Proanthocyanidin B2 Alleviates Cuprizone-Induced Demyelination by Regulating the Astrocytic xCT/GSH/GPX4 Axis

Abstract

Background

Multiple sclerosis (MS) is marked by inflammatory demyelination in the central nervous system (CNS), involving diverse glial populations. This pathological process is associated with inflammation and oxidative stress. Proanthocyanidin B2 (PCB2), with its potent antioxidant properties, has been shown to alleviate demyelination in the cuprizone (CPZ) mouse model. It attenuates neuroinflammation and oxidative stress in both the cerebral microenvironment and astrocytes (AS). The xCT/GSH/GPX4 axis is a key regulatory pathway for oxidative stress. Therefore, we hypothesize that PCB2 can alleviate CPZ-induced demyelination by regulating the xCT/GSH/GPX4 axis in AS.

Methods

The study utilized forty C57BL/6 mice, randomly allocated into four groups of ten: a control group, a control group supplemented with PCB2 (60 mg/kg/day), a CPZ-exposed group, and a CPZ-exposed group supplemented with PCB2 (60 mg/kg/day). The control groups received a standard diet, whereas the CPZ groups were given the same diet supplemented with 0.2% CPZ for 6 weeks.

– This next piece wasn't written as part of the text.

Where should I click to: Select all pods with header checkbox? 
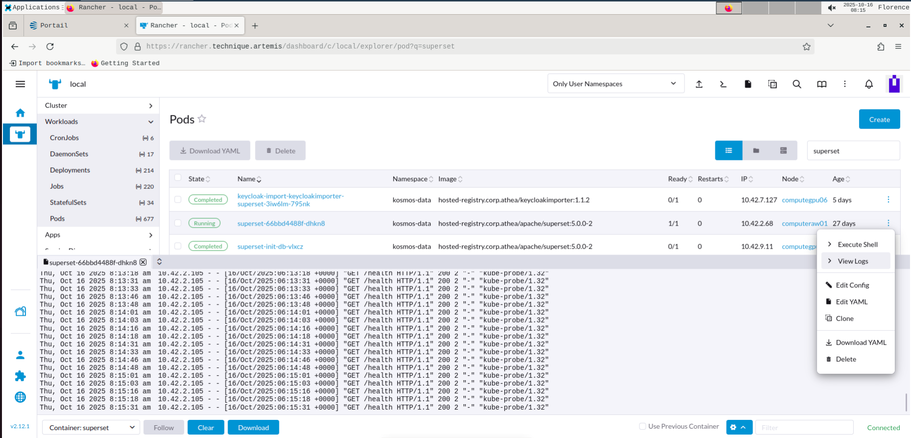pyautogui.click(x=178, y=178)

From the fifth week onwards, the control and CPZ groups were administered physiological saline via intraperitoneal injection, whereas the PCB2-supplemented groups received PCB2 for 2 weeks. Immunofluorescence staining, Western blot, and ELISA elucidated the cellular/molecular mechanisms of PCB2 targeting the xCT/GSH/GPX4 axis in AS to alleviate demyelination in vivo and in vitro.

Results

In this study, PCB2 markedly regulated the xCT/GSH/GPX4 axis in AS, ameliorated the behavioral performance in CPZ mice, reduced inflammation, oxidative stress, lipid peroxidation, and the damage to oligodendrocytes (OLs), and inhibited demyelination.

Conclusion

PCB2 can regulate the entire xCT/GSH/GPX4 axis of AS to reduce CPZ-induced OL injury and demyelination, which may be a potentially effective drug for the treatment of multiple sclerosis.